Task-Aware Retrieval Augmentation for Dynamic Recommendation
Zhen Tao, Xinke Jiang, Qingshuai Feng, Haoyu Zhang, Lun Du, Yuchen Fang, Hao Miao, Bangquan Xie, Qingqiang Sun
TL;DR
TarDGR addresses generalization gaps in dynamic graph recommendations caused by temporal shifts by introducing a task-aware retrieval augmentation framework. It combines a Task-Aware Evaluation Mechanism to automatically identify beneficial historical subgraphs with a Graph Transformer-based Task-Aware Model that fuses semantic and structural signals, further enhanced by BiSCL pretraining. During inference, TarDGR retrieves task-relevant subgraphs and fuses them with the query to improve representation and robustness across time, evidenced by superior results on Taobao, Koubei, and Amazon datasets. The work demonstrates that task-aligned retrieval increases information relevance for dynamic recommendations, offering a practical path to more robust, time-adaptive systems.
Abstract
Dynamic recommendation systems aim to provide personalized suggestions by modeling temporal user-item interactions across time-series behavioral data. Recent studies have leveraged pre-trained dynamic graph neural networks (GNNs) to learn user-item representations over temporal snapshot graphs. However, fine-tuning GNNs on these graphs often results in generalization issues due to temporal discrepancies between pre-training and fine-tuning stages, limiting the model's ability to capture evolving user preferences. To address this, we propose TarDGR, a task-aware retrieval-augmented framework designed to enhance generalization capability by incorporating task-aware model and retrieval-augmentation.
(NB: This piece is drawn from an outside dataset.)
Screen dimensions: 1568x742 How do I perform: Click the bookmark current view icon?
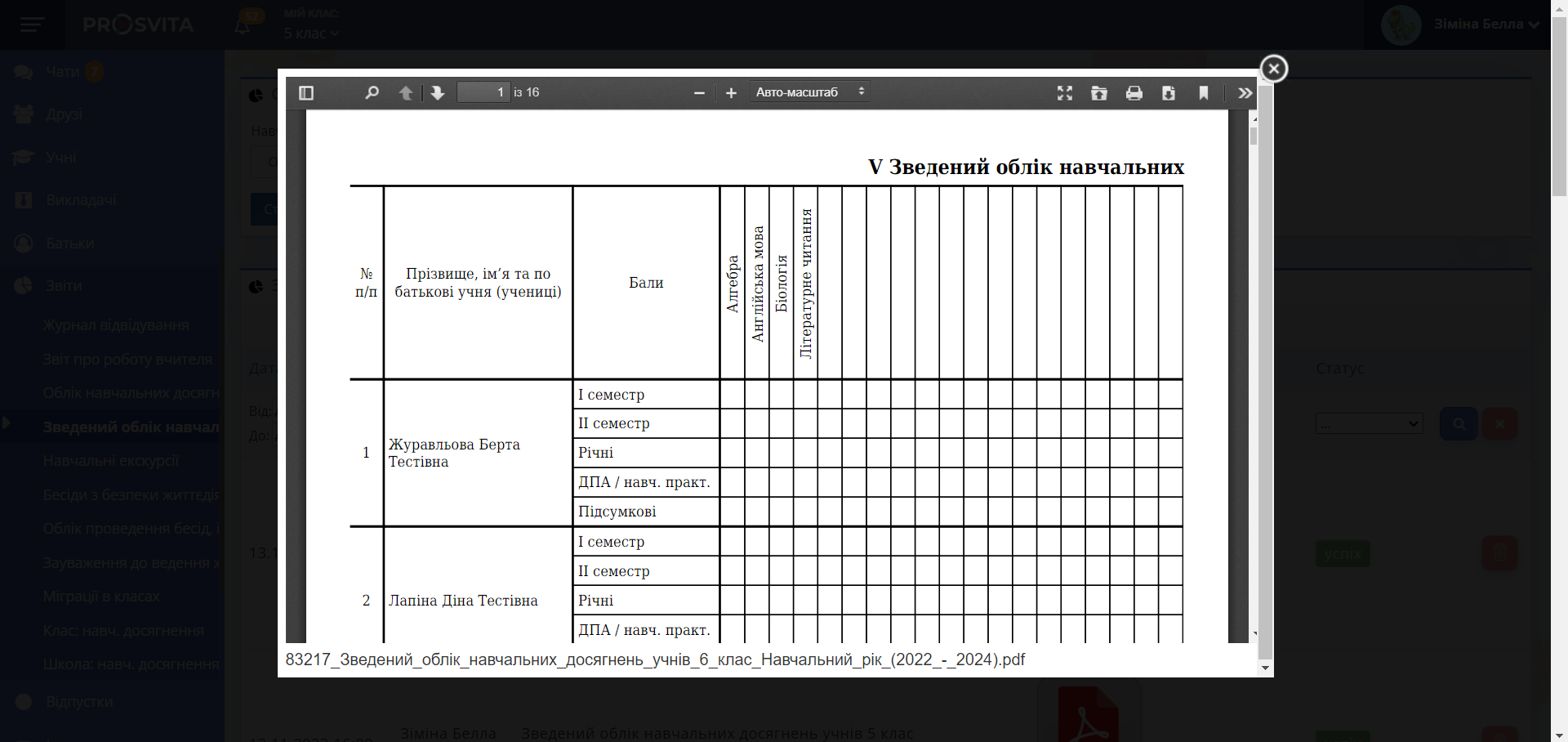(1204, 93)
Specifically, TarDGR introduces a Task-Aware Evaluation Mechanism to identify semantically relevant historical subgraphs, enabling the construction of task-specific datasets without manual labeling. It also presents a Graph Transformer-based Task-Aware Model that integrates semantic and structural encodings to assess subgraph relevance. During inference, TarDGR retrieves and fuses task-aware subgraphs with the query subgraph, enriching its representation and mitigating temporal generalization issues. Experiments on multiple large-scale dynamic graph datasets demonstrate that TarDGR consistently outperforms state-of-the-art methods, with extensive empirical evidence underscoring its superior accuracy and generalization capabilities.